19 agosto 2018

QUANDO COLOCAR TANQUES NAS RUAS SE PÔDE TORNAR NUMA PROVA... DE FRAQUEZA


19 de Agosto de 1991. As imagens dos tanques nas ruas de Moscovo que as televisões transmitiam eram a expressão de uma coreografia já conhecida. Quase precisamente 23 anos antes, dia por dia, uma cena semelhante tivera lugar em Praga, capital da então Checoslováquia. Ficara compreendido que, quando o esclerosado poder soviético perdia os argumentos, recorria à força. E a força das imagens dos tanques circulando pelas ruas de Moscovo, complementada por uma sóbria conferência de imprensa anunciando ao que vinham, parecia transmitir as intenções de quem se apossara do topo da cadeia de comando, e arrumar o assunto.

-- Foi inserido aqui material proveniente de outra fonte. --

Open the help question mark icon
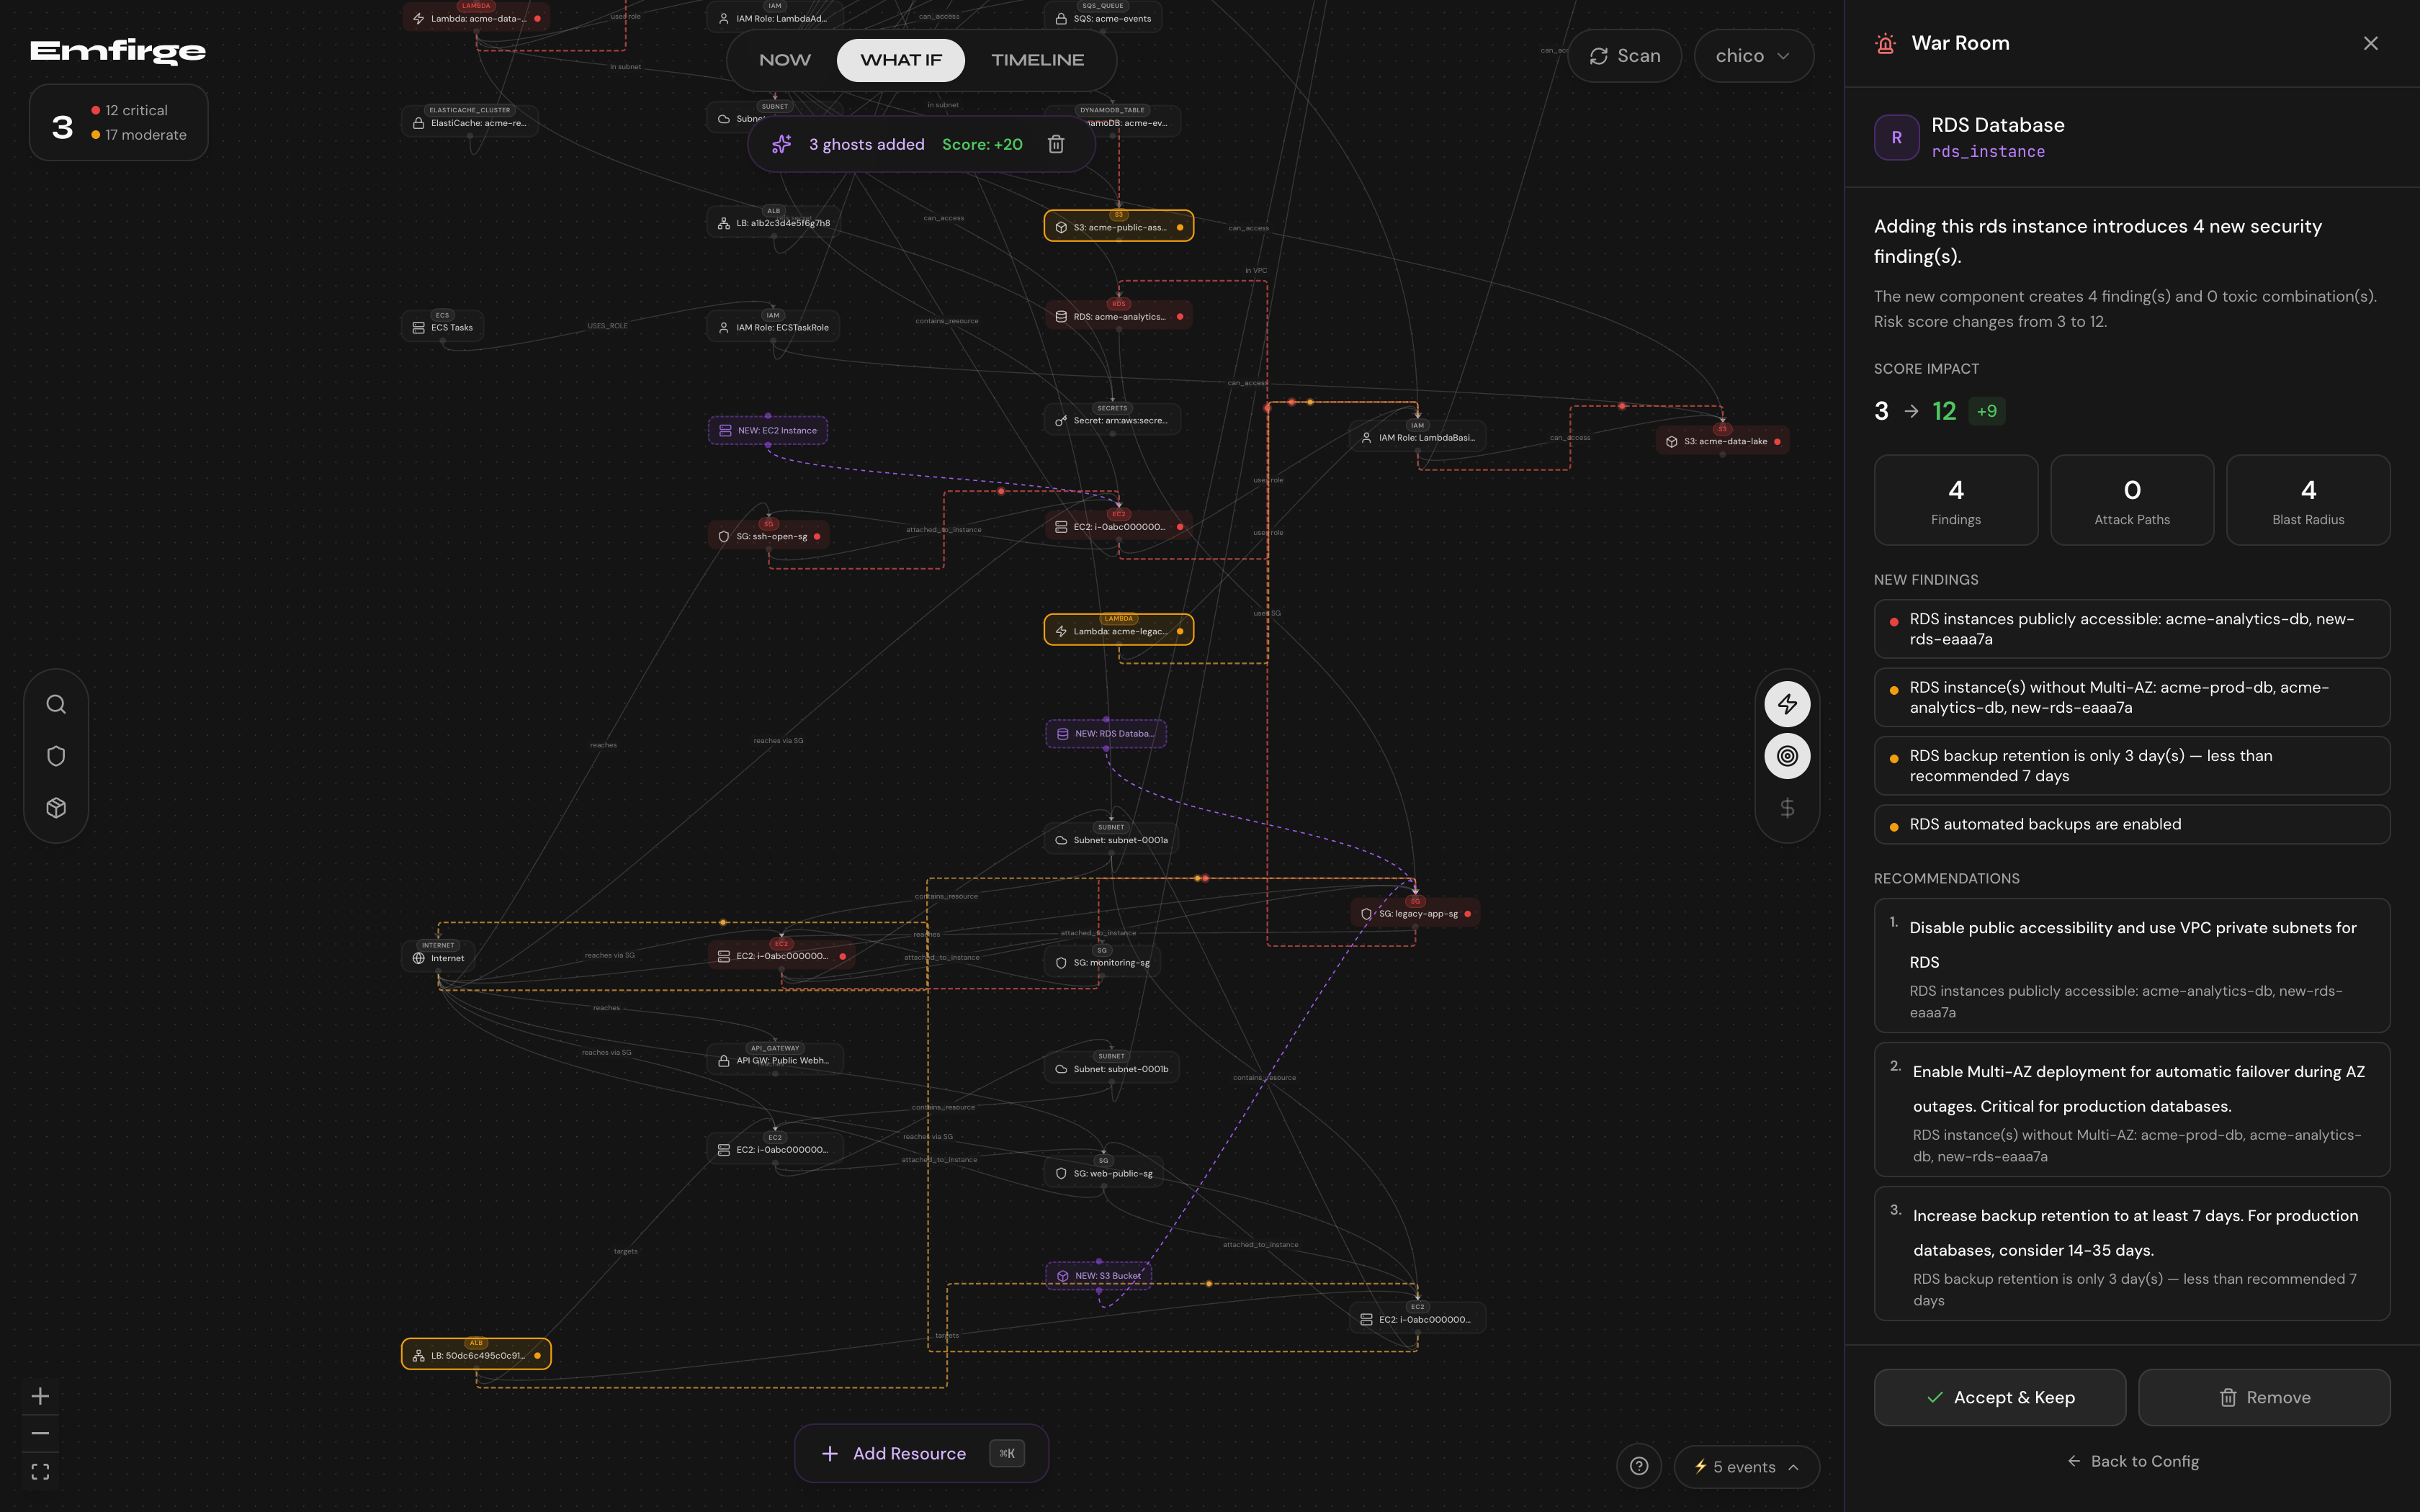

Contudo, as mesmas reportagens que os mostravam nas ruas, guarnecendo os seus carros de combate, mostravam também o quanto os protagonistas no terreno não pareciam empolgados em impor a solução política de que estavam a ser o instrumento. Não seriam eles que iriam a extremos de violência para o fazer. O resto, a reacção ao golpe, faz parte da História, mas não deixou de haver um último retoque de ironia poética no facto da Queda do Comunismo ter sido causada pelo trabalho político realizado junto dos seus próprios soldados (i.e., a subversão da cadeia de comando...), aquilo que fora uma das armas revolucionárias dos comunistas mais temidas durante décadas.